Bunun bu kadar ilginç ve takdir edilesi olmasının sebeplerinden biri de mevcut imkanları doğrultusunda bunu yapıyor olmaları. Daha doğrusu imkansızlıkları. Bu takım en son Bilgili yönetiminde maaşlarını düzenli olarak aldı. Yıldırım Demirören ile birlikte maaşlar ya gecikti ya da 1 sene boyunca sadece tek maaş aldıkları oldu. 2 forma ile sezonu kapadılar, maç sonunda kendilerinden forma isteyen taraftarlara “ başka formamız yok” demek zorunda kaldılar. Koca seneyi maaşsız geçirirken, elinde avucunda biraz parası olan, olmayan takım arkadaşı ile paylaştı. Çünkü birçoğu geçimini sadece hentboldan sağlıyor. Aldıkları paralar futbol takımının oyuncularının aldıkları ile kıyaslanamayacağı gibi bahsi bile komik olur. Bu yüzden değil 1 sene, tek ay bile maaş alamasalar ekonomik sıkıntının alasını yaşıyorlar. Tüm bu rezilliğe rağmen, başka takımlara gitme fırsatları varken, Beşiktaş’ta kaldılar. Her sene daha özverili oldular. Sahaya çıktığımız anda bütün dert, tasayı unutuyoruz, Beşiktaş’a odaklanıyoruz dediler. Çok samimiler söylediklerinde. Onları izlediğinizde samimiyetlerini anlıyorsunuz. Sonra utanmaya başlıyorsunuz, hak ettikleri değeri vermeyen yönetim adına. Yönetim yine burada sorumluluğu almıyor, siz üstleniyorsunuz.

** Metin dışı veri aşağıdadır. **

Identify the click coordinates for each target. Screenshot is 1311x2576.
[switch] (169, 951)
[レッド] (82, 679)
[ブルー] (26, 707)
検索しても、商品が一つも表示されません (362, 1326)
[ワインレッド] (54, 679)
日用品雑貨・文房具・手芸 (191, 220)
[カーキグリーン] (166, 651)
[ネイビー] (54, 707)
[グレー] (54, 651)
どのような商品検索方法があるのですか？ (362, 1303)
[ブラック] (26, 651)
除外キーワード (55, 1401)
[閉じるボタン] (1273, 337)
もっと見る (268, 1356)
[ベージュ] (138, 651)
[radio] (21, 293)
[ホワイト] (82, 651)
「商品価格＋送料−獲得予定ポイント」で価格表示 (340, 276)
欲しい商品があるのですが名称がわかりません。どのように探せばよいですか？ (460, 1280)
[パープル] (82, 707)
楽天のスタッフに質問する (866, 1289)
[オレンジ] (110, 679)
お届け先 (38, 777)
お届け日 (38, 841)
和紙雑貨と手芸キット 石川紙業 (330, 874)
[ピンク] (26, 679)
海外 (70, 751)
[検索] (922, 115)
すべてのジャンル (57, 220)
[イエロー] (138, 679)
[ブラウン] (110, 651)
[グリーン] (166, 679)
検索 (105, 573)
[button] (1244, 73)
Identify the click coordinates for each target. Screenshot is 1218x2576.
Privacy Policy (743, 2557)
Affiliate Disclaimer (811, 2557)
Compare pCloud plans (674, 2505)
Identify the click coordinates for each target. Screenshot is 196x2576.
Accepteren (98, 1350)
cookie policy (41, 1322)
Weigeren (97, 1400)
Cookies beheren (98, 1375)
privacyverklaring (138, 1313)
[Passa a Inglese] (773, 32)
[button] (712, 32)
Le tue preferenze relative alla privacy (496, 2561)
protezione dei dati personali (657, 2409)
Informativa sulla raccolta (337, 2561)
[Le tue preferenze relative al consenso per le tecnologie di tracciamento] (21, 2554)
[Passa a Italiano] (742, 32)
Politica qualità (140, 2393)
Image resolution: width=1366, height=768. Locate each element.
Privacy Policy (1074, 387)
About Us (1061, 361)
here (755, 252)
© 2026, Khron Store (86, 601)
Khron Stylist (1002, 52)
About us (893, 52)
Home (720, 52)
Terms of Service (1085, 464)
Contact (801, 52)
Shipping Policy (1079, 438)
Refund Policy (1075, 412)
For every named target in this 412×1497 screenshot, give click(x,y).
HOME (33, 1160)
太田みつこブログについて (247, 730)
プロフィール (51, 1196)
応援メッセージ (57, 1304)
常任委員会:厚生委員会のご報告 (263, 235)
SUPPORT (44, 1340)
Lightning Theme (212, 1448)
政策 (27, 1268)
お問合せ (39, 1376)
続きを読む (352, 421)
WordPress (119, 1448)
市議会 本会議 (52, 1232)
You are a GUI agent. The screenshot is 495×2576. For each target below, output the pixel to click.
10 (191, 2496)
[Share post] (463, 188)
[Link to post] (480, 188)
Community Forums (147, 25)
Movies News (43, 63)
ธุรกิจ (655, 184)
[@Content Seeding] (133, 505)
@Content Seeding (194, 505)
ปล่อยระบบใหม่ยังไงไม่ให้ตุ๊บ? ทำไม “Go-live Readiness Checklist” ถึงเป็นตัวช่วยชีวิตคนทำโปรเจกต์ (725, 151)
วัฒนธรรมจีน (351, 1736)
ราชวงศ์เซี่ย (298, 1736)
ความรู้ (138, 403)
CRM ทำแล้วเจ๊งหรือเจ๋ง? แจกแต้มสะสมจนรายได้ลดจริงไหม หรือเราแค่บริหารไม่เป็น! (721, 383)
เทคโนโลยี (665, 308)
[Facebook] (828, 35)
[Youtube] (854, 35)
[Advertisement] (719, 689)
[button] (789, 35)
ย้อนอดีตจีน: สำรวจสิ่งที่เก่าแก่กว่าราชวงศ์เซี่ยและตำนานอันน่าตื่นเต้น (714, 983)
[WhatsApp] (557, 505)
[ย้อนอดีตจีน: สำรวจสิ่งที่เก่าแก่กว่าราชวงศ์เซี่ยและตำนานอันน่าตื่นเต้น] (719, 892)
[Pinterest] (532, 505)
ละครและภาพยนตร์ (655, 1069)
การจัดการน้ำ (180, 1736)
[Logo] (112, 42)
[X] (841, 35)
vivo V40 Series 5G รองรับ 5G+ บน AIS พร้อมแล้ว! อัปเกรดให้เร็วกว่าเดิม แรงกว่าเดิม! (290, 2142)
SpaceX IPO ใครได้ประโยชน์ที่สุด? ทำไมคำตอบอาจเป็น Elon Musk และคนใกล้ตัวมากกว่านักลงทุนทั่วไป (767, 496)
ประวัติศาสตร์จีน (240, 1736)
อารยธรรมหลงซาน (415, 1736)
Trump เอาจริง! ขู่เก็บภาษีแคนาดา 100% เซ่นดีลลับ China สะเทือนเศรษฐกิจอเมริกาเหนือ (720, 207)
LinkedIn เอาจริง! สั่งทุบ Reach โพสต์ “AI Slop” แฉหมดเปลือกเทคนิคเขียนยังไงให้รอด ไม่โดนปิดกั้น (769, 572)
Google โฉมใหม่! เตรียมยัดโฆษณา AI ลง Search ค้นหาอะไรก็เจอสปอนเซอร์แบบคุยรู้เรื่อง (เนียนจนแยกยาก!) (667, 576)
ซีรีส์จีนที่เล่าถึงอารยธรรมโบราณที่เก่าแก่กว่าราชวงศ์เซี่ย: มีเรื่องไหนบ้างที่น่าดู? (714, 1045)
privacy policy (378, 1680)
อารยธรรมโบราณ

İşte bu güzel adamlar, EHF Kupası 4. tur maçında Avrupa Şampiyonu TBV Lemgo’ya elendi ne yazık ki. Lemgo ilk maçı kendi evinde 2 sayı farkla kazanırken, şaşkınlık da yaşıyordu. Kendilerini bu denli zorlayan takımı hafife almışlardı çünkü. Çünkü onlar bir hentbol kulübüydü, çünkü onlar hep tıklım tıklım salonlarında oynuyorlardı, çünkü onların bünyesinde bir sürü lisanslı hentbolcu vardı.

İstanbul’da Beşiktaş yenilmedi. Beraberlik de ne yazık ki bir üst tur için yetmedi. Bizim gönlümüzde şampiyon onlar bunu kimse değiştiremez. Onlar sadece bu emekleri boşa gitmesin istiyorlar. Kendilerine yapılacak yatırımla Beşiktaş’a Avrupa’da da kupa sevinci yaşatacaklarından eminler. Yönetimin de kendilerine inanmasını istiyorlar.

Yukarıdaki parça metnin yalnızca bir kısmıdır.